WHAT IS NEEDED
Restate word for word the lines of the entries below, starting with the line that holds "Screen dimensions: 1599x892" and ending with the line that holds "Task: Open the Extensions puzzle-piece menu", and no others.

DATA FOR THIS EXERCISE

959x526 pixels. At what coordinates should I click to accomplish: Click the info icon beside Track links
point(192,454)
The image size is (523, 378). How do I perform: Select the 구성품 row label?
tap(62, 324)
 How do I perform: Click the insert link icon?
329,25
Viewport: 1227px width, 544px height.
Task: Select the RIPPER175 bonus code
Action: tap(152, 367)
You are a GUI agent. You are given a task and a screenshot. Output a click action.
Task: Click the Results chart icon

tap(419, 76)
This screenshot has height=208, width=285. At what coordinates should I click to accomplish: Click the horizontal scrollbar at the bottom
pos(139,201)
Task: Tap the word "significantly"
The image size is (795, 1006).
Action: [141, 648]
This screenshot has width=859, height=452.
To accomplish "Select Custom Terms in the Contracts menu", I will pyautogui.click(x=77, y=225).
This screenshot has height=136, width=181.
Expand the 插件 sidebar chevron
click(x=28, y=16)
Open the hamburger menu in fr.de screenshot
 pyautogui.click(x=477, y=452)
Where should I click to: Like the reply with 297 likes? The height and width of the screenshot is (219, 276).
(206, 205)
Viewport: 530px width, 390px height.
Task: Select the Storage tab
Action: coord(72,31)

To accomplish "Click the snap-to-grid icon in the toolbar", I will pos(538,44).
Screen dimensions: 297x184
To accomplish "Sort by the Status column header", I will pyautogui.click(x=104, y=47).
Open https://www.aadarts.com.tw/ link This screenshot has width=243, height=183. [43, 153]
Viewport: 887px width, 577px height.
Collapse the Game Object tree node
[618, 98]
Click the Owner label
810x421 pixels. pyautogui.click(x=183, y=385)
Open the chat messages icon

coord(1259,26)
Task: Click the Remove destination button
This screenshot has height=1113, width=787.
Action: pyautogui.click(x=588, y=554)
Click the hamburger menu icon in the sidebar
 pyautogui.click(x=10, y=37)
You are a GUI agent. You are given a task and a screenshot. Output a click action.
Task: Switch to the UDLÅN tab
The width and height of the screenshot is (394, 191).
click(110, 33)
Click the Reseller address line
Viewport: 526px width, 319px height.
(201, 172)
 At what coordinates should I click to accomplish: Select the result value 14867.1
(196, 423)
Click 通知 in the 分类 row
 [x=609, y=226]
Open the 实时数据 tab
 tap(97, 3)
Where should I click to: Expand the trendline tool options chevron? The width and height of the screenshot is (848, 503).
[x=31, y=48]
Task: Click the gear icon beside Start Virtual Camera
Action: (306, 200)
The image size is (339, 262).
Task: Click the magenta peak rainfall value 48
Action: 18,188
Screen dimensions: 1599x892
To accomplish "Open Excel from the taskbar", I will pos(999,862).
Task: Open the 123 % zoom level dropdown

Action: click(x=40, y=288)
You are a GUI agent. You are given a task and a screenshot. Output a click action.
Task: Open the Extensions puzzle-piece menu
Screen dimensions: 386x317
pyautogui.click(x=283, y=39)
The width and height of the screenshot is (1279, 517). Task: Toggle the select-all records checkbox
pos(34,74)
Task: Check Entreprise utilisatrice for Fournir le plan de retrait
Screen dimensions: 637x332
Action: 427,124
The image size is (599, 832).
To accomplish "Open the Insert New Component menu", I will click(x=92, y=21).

SOLVED EXERCISE
Screen dimensions: 1599x892
To accomplish "Open Excel from the taskbar", I will pos(999,862).
Task: Open the 123 % zoom level dropdown

Action: click(x=40, y=288)
You are a GUI agent. You are given a task and a screenshot. Output a click action.
Task: Open the Extensions puzzle-piece menu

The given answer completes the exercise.